La última vez que vi al padre de Carlos fue a mi regreso de España a finales de los setentas. Vivía yo en un piso cerca de la Biblioteca Nacional y le habían contado que administraba un expendio de huevos en La Playa, cerca de La Leona, un restaurante de camioneros y mecánicos. Vino una mañana y me dijo que le acompañara al barrio donde tenía la venta de huevos de mi tío porque pensaba proponerme el negocio de mi vida. Se trataba de instalar en Huevos Santa Rita una venta de arepas venezolanas con el artilugio que había inventado. Fuimos al barrio, dio una vuelta y como a las dos de la tarde pidió que le acompañara a las oficinas de Jaime Michelsen Uribe a presentar el proyecto. Pasamos por el apartamento de Carlos, recogimos un inmenso tubo y en otro taxi fuimos al formidable edificio del Banco de Colombia al lado de la Embajada Yanqui donde El Águila nos recibió en su Penthouse.
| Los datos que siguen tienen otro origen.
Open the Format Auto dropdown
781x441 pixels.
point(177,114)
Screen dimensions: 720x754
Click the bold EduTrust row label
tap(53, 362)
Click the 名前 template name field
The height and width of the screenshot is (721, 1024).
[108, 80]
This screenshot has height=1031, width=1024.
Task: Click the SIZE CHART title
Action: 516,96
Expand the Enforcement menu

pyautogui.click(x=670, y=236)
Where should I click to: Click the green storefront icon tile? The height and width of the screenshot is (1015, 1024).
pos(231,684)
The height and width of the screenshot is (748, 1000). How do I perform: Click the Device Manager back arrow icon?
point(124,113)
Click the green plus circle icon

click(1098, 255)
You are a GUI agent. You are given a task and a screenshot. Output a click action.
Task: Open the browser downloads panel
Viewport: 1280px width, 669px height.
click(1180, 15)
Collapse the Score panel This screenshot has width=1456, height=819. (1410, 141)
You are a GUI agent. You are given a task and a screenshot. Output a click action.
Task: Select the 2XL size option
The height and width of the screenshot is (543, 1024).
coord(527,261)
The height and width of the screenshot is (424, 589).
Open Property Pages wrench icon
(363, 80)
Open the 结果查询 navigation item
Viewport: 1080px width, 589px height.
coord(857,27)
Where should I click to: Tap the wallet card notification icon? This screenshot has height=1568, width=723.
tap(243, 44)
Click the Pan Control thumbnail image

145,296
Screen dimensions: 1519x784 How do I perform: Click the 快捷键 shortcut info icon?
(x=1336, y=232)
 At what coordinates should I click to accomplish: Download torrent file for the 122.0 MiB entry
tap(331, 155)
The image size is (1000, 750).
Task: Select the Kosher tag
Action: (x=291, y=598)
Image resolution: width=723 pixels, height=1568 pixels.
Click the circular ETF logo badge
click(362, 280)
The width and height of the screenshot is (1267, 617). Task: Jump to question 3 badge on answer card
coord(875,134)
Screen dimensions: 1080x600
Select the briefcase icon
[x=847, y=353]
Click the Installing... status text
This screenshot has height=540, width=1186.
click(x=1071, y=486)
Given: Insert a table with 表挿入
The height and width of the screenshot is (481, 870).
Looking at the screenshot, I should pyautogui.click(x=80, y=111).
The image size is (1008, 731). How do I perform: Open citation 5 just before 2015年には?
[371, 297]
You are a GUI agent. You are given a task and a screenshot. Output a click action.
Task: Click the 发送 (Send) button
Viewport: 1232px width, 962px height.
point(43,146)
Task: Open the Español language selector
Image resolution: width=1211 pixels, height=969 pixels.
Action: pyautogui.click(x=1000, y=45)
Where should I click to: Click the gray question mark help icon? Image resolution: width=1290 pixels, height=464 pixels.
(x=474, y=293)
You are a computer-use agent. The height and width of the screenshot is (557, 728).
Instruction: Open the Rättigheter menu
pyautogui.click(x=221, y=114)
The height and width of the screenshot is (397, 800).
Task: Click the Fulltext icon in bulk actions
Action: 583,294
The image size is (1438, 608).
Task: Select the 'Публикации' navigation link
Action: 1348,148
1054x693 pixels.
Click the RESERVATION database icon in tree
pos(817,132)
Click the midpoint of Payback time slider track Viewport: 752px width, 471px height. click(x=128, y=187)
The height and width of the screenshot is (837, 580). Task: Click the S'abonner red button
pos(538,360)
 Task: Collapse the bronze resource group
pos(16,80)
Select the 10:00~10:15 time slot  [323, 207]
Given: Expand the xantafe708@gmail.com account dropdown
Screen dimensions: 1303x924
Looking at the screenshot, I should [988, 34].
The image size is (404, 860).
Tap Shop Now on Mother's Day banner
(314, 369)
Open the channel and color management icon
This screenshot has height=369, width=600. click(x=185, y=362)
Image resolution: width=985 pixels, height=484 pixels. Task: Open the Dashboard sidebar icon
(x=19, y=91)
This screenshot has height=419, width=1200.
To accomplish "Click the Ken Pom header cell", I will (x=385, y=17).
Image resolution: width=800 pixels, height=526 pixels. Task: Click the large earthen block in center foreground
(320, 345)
Sobre la inmensa mesa de esa oficina Georgie desplegó los planos dos por dos metros de su invento: la máquina de moler, cocer, cortar, rellenar con siete variedades de carnes y quesos las arepas venezolanas que proponía colocar en cinco mil puntos de venta en Bogotá. Todo expuesto en un inglés relumbrante de maravillas y resultados económicos. Michelsen quedó asombrado con el delirio. Le dijo que dejara los planos y volviera una semana después. Al salir Georgie dijo que si volvíamos a vernos y era millonario, me invitaría al mejor burdel del mundo. Nunca volví a verle.